The New York Times reports that, based on several indicators, the average number of calories that Americans consume each day has fallen significantly since 2003 after rising during the prior two decades. "As calorie consumption has declined," the Times notes, "obesity rates appear to have stopped rising for adults and school-aged children and have come down for the youngest children, suggesting the calorie reductions are making a difference." As for what caused the drop in calorie consumption, the Times credits "public health campaigns in recent years" before conceding that such an explanation is temporally improbable, since "the timeline of the calorie declines suggests that people started eating a little less before policy makers got involved."
The Times notes that "the Affordable Care Act, passed in 2010, required chain restaurants to publish the calorie content of their meals." But that mandate has not taken effect yet, so it seems unlikely that it contributed to the decline in overeating. Likewise Philadelphia's produce subsidies, New York City's restrictions on food served at day care centers, and Berkeley's tax on sugar-sweetened beverages, which the Times also mentions but which are too recent and too local to account for a nationwide trend that began in 2003.
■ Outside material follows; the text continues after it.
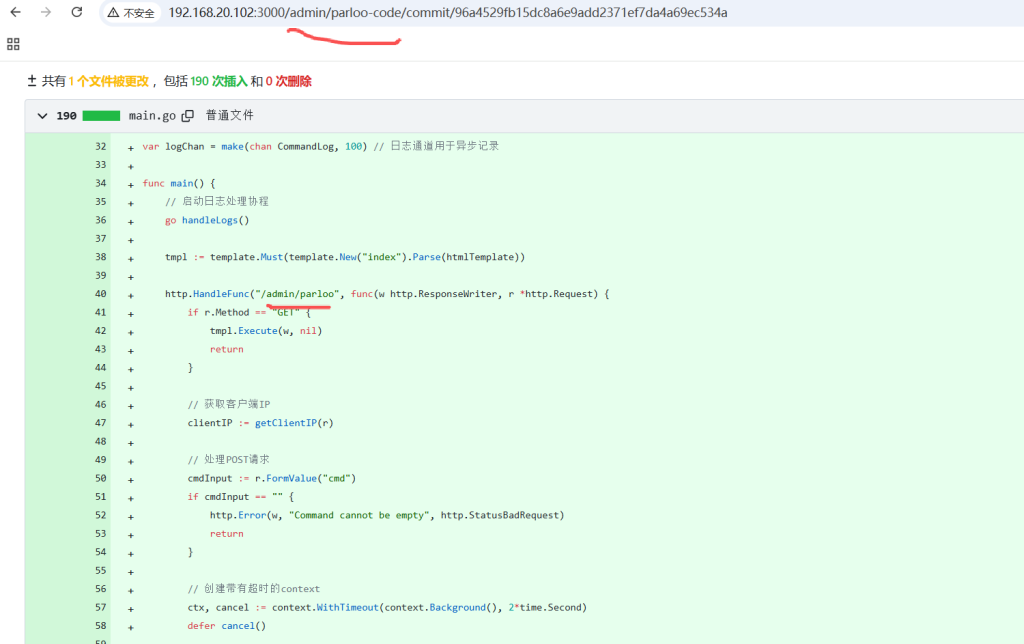The image size is (1024, 644).
Task: Click the 普通文件 file type label
Action: (230, 116)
Two events that the Times mentions did occur before the decline in calorie consumption began: the 1999 publication of a CDC study featuring "bright blue maps illustrating worsening obesity rates in the 1980s and 1990s in all 50 states" and Surgeon General David Satcher's 2001 "Call To Action To Prevent and Decrease Overweight and Obesity." While the timing is more plausible, I doubt that the general public paid much attention to either of these purported milestones. Possibly Americans figured out that they and their children were getting too fat without the help of public health bureaucrats.